● **To be done**
Copy out, word for word, the lines of the material from the one containing "The height and width of the screenshot is (750, 1000)." through the last line.

● **Dataset entries**
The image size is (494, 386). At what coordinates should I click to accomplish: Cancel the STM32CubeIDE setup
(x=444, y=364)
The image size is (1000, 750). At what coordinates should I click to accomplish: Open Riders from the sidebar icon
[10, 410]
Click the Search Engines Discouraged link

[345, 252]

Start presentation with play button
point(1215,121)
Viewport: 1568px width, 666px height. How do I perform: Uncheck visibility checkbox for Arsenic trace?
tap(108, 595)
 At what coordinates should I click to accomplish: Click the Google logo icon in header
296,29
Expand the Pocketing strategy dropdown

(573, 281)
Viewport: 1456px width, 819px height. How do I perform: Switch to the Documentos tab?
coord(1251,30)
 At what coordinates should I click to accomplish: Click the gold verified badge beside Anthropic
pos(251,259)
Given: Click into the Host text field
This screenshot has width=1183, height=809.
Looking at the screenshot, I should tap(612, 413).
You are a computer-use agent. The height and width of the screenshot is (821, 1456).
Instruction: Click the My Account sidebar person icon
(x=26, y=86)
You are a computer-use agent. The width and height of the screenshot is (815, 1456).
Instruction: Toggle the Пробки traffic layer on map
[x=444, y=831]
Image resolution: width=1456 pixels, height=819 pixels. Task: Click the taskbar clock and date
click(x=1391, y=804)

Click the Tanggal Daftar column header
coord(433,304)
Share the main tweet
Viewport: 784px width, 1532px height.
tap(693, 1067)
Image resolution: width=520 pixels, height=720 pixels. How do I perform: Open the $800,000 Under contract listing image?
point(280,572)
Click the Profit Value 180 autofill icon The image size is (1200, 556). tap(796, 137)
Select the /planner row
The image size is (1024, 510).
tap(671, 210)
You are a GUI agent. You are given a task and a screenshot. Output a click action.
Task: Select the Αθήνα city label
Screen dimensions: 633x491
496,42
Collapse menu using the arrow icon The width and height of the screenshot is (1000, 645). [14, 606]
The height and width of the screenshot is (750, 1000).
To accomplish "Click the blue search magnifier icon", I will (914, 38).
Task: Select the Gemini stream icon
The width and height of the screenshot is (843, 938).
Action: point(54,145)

● **Result below**
The height and width of the screenshot is (750, 1000).
To accomplish "Click the blue search magnifier icon", I will (914, 38).
Task: Select the Gemini stream icon
The width and height of the screenshot is (843, 938).
Action: point(54,145)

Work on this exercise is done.